__Task item__
Find every line of the records that has "agent" and return it.

__Pixel coordinate grounding data__

[Start of Attachment]

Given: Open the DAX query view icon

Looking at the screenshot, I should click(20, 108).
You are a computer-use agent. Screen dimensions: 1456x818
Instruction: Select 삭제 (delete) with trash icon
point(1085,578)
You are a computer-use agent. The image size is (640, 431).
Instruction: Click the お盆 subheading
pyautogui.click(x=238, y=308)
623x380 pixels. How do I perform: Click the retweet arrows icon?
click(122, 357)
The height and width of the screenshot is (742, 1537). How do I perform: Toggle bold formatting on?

[End of Attachment]

__Reply to the task__
You are a computer-use agent. Screen dimensions: 1456x818
You are a computer-use agent. The image size is (640, 431).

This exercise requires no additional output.